Education: University of Chicago, Chicago (A.B. in philosophy) and Harvard Medical School, Boston (M.D.)
Training: Residency in internal medicine at Massachusetts General Hospital (Boston)
Came to NIH: In 1956, as a clinical associate; in 1958 became a fellow; appointed senior investigator in 1959; head of NCI’s Immunophysiology Section 1968–1973; in 1971, became chief of the Metabolism Branch (renamed the Lymphoid Malignancies Branch in 2014); became an NIH Distinguished Investigator in 2007
Honors: National Academy of Sciences, American Academy of Arts and Sciences, National Academy of Medicine, and the recipient of many awards
What excites him about research: Developing new approaches to treat leukemias, lymphomas, and rare diseases
Views on trainees and technicians in his lab: I cannot emphasize too strongly how important the people in the lab are. It is through their hands that the research gets done. They also bring new interpretations, ideas, and insights to studies.
Outside interests: My hobby is photography. When I was very young, my father bought me a $15 camera, and I took pictures at an apple blossom festival in Virginia. My local camera dealer was so impressed that he gave me $1.15 in exchange for a picture. When I came to NIH, I joined the camera club. I was interested in nature photography as well as experimental photography, in which I used special effects to make posters. I was the color-slide photographer of the year in 19 or 20 camera club competitions. I still do photography now, but it’s focused on close-up portraits of my grandchildren.

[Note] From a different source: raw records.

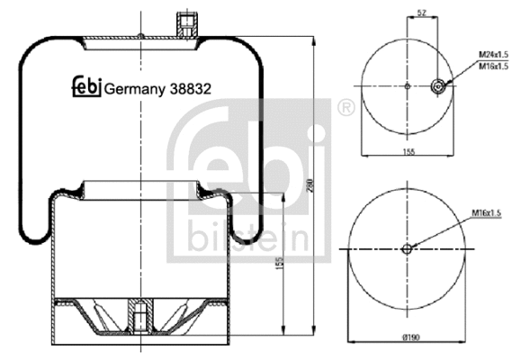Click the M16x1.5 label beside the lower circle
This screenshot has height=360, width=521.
tap(485, 213)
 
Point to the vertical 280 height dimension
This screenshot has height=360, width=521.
tap(310, 185)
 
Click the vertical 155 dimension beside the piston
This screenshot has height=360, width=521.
tap(280, 266)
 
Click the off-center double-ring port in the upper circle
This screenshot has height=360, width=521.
tap(439, 87)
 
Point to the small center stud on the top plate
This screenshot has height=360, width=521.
tap(141, 37)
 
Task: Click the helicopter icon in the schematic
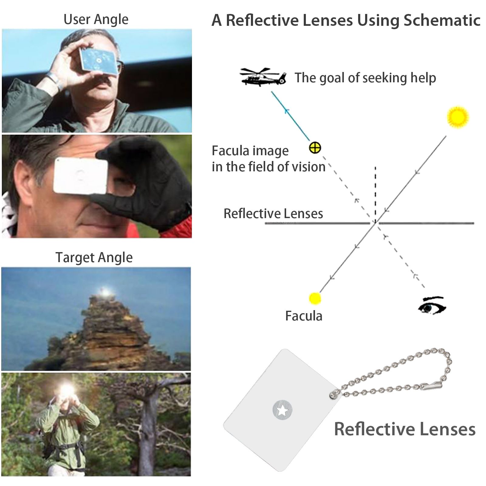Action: [x=263, y=77]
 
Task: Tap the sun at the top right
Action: [x=458, y=117]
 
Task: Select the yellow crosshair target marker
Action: [x=315, y=148]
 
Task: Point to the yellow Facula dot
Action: [x=315, y=298]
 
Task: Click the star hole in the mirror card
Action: [x=282, y=411]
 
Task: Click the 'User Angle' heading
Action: [x=96, y=19]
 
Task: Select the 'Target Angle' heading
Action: [x=94, y=258]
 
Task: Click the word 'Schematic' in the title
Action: [x=442, y=21]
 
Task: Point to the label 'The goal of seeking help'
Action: [x=365, y=78]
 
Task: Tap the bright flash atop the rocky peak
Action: [x=105, y=292]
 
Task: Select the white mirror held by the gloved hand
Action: [x=81, y=176]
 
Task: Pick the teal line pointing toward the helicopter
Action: [x=291, y=116]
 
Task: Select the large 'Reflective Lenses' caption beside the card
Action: [x=405, y=429]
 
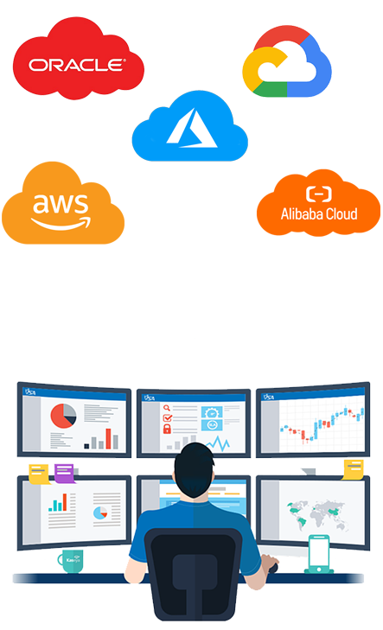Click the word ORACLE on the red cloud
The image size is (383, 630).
pos(77,64)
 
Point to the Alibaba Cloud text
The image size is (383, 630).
pos(319,213)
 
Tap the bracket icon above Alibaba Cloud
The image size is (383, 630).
pos(318,194)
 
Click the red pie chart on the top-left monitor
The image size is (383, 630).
pos(62,416)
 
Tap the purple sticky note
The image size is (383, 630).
pos(63,471)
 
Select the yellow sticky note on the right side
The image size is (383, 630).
pos(354,468)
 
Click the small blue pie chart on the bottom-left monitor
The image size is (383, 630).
pos(101,512)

Little known fact: When I was in medical school in the 1950s, it was the era of investigations by Senator Joseph McCarthy and the House Un-American Activities Committee (HUAC). The HUAC came to Harvard to search for communists in academia. In rebellion, someone at Vanderbilt Hall (the dormitory for medical students) painted all the toilet seats red. I woke in the night and went to the bathroom and ticked my tennis shoe in the red paint. The next thing I knew, I was in the dean’s office and the people were saying, “Thomas Waldmann, we hold you morally and financially responsible for this reprehensible act.” However, I was too much of a [nose-to-the grindstone sort of person] to be punished, and so I was exonerated. Although I didn’t get in trouble, my friend Sherman Weissman [who later came to NIH as a clinical associate with Waldmann] put a red jelly bean in my mailbox every day during that period.

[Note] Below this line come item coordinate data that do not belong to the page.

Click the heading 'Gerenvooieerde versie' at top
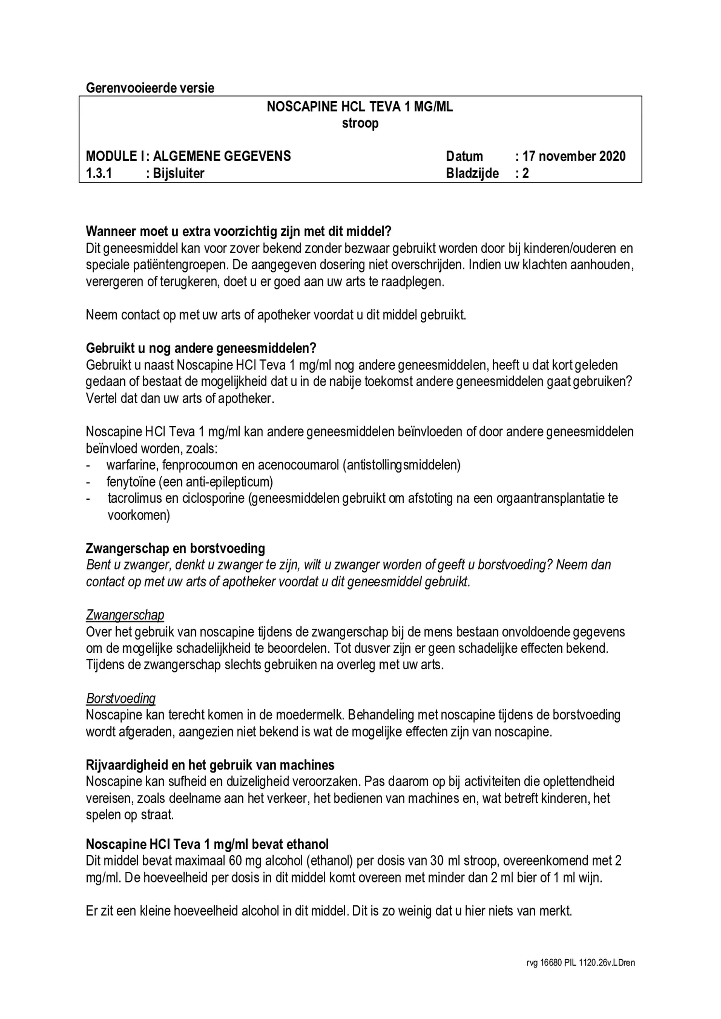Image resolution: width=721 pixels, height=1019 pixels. (150, 88)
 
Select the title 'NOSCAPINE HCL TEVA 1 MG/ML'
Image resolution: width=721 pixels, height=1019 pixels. (360, 107)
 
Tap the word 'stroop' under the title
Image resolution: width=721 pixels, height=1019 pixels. (360, 124)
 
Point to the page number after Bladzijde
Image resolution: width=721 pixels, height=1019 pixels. (526, 173)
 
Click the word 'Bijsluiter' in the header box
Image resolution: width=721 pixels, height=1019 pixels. (179, 173)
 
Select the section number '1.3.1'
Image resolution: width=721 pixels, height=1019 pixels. (99, 173)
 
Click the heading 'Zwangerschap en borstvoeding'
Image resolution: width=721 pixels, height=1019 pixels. (175, 549)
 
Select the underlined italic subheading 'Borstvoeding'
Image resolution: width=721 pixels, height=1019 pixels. (121, 698)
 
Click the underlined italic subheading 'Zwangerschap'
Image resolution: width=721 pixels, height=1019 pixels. (125, 615)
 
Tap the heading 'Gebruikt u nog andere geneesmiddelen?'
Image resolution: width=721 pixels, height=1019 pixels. (201, 348)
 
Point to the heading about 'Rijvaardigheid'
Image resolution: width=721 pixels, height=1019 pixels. (210, 765)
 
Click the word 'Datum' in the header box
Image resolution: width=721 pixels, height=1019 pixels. (464, 156)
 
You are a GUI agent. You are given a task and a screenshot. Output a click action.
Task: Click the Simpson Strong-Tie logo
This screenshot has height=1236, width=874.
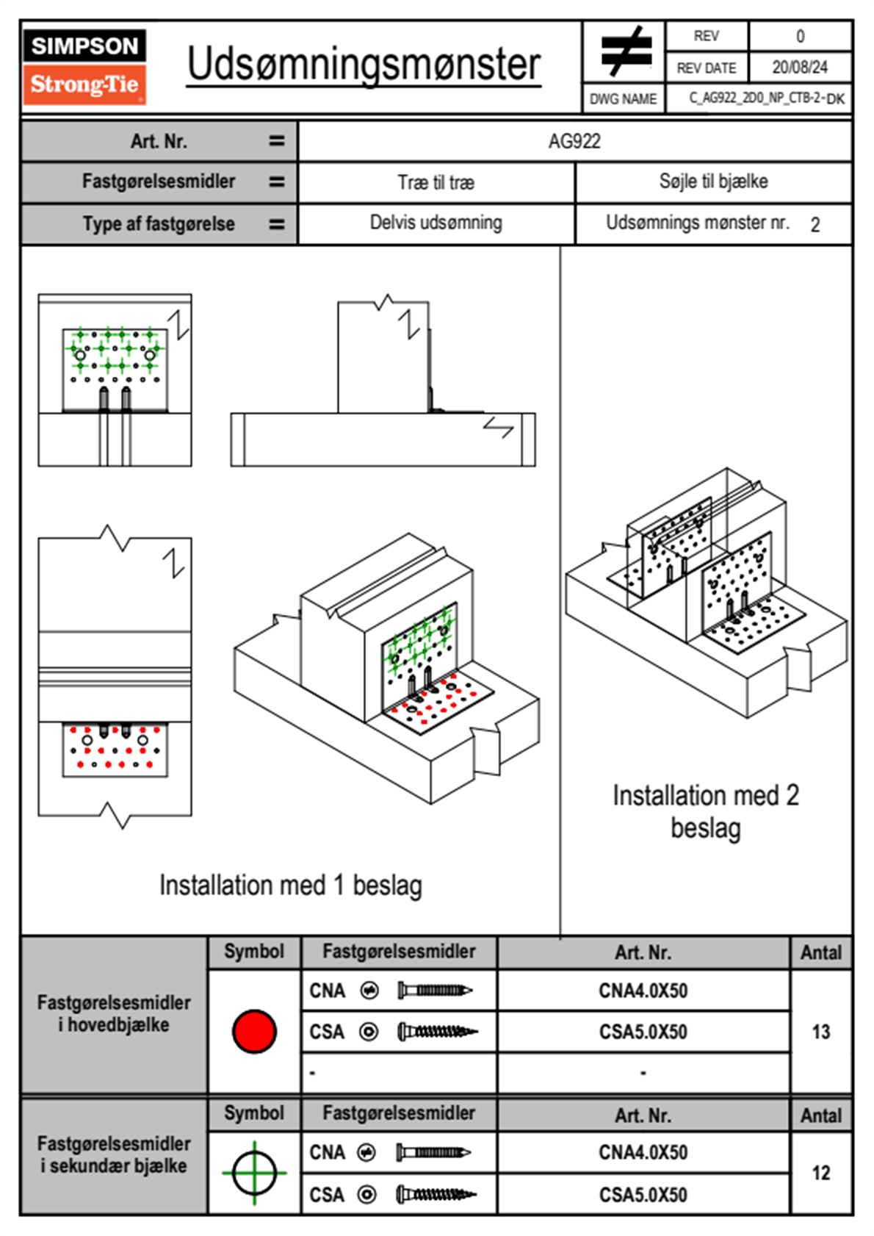[x=84, y=67]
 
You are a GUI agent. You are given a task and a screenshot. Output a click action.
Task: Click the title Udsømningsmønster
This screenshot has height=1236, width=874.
[x=364, y=65]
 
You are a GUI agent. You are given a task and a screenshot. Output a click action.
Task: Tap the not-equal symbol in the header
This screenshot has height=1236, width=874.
[x=626, y=51]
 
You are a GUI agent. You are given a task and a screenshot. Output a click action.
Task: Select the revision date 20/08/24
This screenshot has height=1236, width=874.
[x=799, y=68]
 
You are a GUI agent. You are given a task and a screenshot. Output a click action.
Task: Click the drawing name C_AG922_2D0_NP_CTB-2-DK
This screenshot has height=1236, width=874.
[x=766, y=98]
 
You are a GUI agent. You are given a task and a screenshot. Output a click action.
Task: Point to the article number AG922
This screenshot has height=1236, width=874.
[x=574, y=141]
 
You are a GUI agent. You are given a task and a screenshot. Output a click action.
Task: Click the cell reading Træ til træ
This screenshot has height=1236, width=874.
[x=436, y=182]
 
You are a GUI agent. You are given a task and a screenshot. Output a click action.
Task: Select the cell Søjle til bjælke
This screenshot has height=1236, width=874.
[x=713, y=182]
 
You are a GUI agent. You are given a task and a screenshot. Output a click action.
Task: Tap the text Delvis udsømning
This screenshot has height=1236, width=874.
[x=436, y=223]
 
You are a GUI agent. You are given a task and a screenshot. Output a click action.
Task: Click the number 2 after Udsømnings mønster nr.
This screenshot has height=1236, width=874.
[x=815, y=225]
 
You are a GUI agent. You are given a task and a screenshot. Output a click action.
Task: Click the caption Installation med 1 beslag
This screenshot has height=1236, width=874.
[x=290, y=885]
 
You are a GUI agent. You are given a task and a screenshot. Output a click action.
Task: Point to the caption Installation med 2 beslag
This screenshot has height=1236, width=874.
[x=705, y=811]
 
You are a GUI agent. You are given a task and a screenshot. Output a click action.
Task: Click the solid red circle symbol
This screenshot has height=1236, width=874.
[x=254, y=1031]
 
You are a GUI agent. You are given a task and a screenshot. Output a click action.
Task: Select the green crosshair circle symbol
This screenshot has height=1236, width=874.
[x=254, y=1173]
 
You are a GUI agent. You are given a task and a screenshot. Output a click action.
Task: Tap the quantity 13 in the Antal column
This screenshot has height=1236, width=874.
[x=820, y=1032]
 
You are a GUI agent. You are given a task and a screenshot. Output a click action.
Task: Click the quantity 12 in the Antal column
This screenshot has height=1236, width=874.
[x=820, y=1173]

What about you would surprise most people: I have become a cook. Until a few months ago, I had not cooked. No one, not even my kids, would know me as a cook.
Interesting fact about his family: The demographics during my residency at Harvard’s Mass General were different in 1956. The one woman on the housestaff was Kathy Spreng. She was my boss when I was an intern. Now, she is my wife, Kathy Waldmann.